Task prompt.
Each entry below needs to be reproduced exactly as given.

[Dataset entries]
▬▬▬▬▬▬▬▬▬▬

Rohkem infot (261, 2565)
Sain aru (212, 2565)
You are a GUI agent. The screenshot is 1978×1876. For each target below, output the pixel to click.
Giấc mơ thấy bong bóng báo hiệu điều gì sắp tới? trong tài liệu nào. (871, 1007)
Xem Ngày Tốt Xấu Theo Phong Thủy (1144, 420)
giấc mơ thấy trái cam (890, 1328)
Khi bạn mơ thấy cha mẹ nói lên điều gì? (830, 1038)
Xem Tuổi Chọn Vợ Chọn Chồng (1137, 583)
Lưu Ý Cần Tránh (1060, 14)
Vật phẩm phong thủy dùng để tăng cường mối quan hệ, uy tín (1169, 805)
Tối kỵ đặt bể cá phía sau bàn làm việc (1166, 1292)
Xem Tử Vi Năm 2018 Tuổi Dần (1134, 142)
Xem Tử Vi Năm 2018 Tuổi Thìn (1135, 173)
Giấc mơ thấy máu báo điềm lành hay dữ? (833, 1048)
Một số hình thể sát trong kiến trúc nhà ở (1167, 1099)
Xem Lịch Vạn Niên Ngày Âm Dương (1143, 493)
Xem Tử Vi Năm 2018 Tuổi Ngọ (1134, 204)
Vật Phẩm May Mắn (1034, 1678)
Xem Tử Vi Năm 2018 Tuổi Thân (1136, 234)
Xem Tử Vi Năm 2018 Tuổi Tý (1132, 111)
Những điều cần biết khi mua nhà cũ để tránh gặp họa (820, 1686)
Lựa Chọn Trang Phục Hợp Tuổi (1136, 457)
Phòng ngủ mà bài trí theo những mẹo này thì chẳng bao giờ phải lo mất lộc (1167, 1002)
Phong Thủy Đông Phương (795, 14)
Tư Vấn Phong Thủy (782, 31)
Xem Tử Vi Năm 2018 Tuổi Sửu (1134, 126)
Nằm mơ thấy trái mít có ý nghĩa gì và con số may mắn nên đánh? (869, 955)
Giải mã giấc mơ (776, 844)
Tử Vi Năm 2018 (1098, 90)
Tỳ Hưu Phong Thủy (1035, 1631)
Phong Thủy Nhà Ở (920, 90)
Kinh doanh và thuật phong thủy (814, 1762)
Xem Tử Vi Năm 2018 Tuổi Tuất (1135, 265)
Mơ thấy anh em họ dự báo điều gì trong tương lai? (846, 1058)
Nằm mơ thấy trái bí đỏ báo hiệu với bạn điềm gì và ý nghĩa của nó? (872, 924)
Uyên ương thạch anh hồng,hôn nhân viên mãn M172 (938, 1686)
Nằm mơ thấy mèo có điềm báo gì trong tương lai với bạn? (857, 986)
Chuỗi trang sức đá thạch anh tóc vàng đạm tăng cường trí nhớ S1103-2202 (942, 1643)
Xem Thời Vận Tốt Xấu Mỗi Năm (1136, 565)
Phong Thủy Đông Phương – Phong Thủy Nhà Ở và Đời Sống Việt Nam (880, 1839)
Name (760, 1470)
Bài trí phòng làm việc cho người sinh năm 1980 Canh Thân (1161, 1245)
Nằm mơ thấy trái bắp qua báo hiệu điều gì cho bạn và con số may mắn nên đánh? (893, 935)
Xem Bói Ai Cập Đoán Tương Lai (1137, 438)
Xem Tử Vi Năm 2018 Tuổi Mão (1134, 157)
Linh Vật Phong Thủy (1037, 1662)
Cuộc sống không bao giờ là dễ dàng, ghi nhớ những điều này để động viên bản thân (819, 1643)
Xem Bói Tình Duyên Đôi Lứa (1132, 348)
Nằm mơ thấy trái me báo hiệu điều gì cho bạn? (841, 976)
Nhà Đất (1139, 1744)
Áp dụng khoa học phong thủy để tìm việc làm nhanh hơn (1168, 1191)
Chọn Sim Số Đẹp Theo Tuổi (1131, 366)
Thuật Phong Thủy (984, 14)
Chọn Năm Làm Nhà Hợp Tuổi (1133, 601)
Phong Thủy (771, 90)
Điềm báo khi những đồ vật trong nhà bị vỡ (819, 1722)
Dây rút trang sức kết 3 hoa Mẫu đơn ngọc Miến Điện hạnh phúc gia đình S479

▬▬▬▬▬▬▬▬▬▬

Solution for this exercise.
Rohkem infot (261, 2565)
Sain aru (212, 2565)
You are a GUI agent. The screenshot is 1978×1876. For each target below, output the pixel to click.
Giấc mơ thấy bong bóng báo hiệu điều gì sắp tới? trong tài liệu nào. (871, 1007)
Xem Ngày Tốt Xấu Theo Phong Thủy (1144, 420)
giấc mơ thấy trái cam (890, 1328)
Khi bạn mơ thấy cha mẹ nói lên điều gì? (830, 1038)
Xem Tuổi Chọn Vợ Chọn Chồng (1137, 583)
Lưu Ý Cần Tránh (1060, 14)
Vật phẩm phong thủy dùng để tăng cường mối quan hệ, uy tín (1169, 805)
Tối kỵ đặt bể cá phía sau bàn làm việc (1166, 1292)
Xem Tử Vi Năm 2018 Tuổi Dần (1134, 142)
Xem Tử Vi Năm 2018 Tuổi Thìn (1135, 173)
Giấc mơ thấy máu báo điềm lành hay dữ? (833, 1048)
Một số hình thể sát trong kiến trúc nhà ở (1167, 1099)
Xem Lịch Vạn Niên Ngày Âm Dương (1143, 493)
Xem Tử Vi Năm 2018 Tuổi Ngọ (1134, 204)
Vật Phẩm May Mắn (1034, 1678)
Xem Tử Vi Năm 2018 Tuổi Thân (1136, 234)
Xem Tử Vi Năm 2018 Tuổi Tý (1132, 111)
Những điều cần biết khi mua nhà cũ để tránh gặp họa (820, 1686)
Lựa Chọn Trang Phục Hợp Tuổi (1136, 457)
Phòng ngủ mà bài trí theo những mẹo này thì chẳng bao giờ phải lo mất lộc (1167, 1002)
Phong Thủy Đông Phương (795, 14)
Tư Vấn Phong Thủy (782, 31)
Xem Tử Vi Năm 2018 Tuổi Sửu (1134, 126)
Nằm mơ thấy trái mít có ý nghĩa gì và con số may mắn nên đánh? (869, 955)
Giải mã giấc mơ (776, 844)
Tử Vi Năm 2018 (1098, 90)
Tỳ Hưu Phong Thủy (1035, 1631)
Phong Thủy Nhà Ở (920, 90)
Kinh doanh và thuật phong thủy (814, 1762)
Xem Tử Vi Năm 2018 Tuổi Tuất (1135, 265)
Mơ thấy anh em họ dự báo điều gì trong tương lai? (846, 1058)
Nằm mơ thấy trái bí đỏ báo hiệu với bạn điềm gì và ý nghĩa của nó? (872, 924)
Uyên ương thạch anh hồng,hôn nhân viên mãn M172 (938, 1686)
Nằm mơ thấy mèo có điềm báo gì trong tương lai với bạn? (857, 986)
Chuỗi trang sức đá thạch anh tóc vàng đạm tăng cường trí nhớ S1103-2202 (942, 1643)
Xem Thời Vận Tốt Xấu Mỗi Năm (1136, 565)
Phong Thủy Đông Phương – Phong Thủy Nhà Ở và Đời Sống Việt Nam (880, 1839)
Name (760, 1470)
Bài trí phòng làm việc cho người sinh năm 1980 Canh Thân (1161, 1245)
Nằm mơ thấy trái bắp qua báo hiệu điều gì cho bạn và con số may mắn nên đánh? (893, 935)
Xem Bói Ai Cập Đoán Tương Lai (1137, 438)
Xem Tử Vi Năm 2018 Tuổi Mão (1134, 157)
Linh Vật Phong Thủy (1037, 1662)
Cuộc sống không bao giờ là dễ dàng, ghi nhớ những điều này để động viên bản thân (819, 1643)
Xem Bói Tình Duyên Đôi Lứa (1132, 348)
Nằm mơ thấy trái me báo hiệu điều gì cho bạn? (841, 976)
Nhà Đất (1139, 1744)
Áp dụng khoa học phong thủy để tìm việc làm nhanh hơn (1168, 1191)
Chọn Sim Số Đẹp Theo Tuổi (1131, 366)
Thuật Phong Thủy (984, 14)
Chọn Năm Làm Nhà Hợp Tuổi (1133, 601)
Phong Thủy (771, 90)
Điềm báo khi những đồ vật trong nhà bị vỡ (819, 1722)
Dây rút trang sức kết 3 hoa Mẫu đơn ngọc Miến Điện hạnh phúc gia đình S479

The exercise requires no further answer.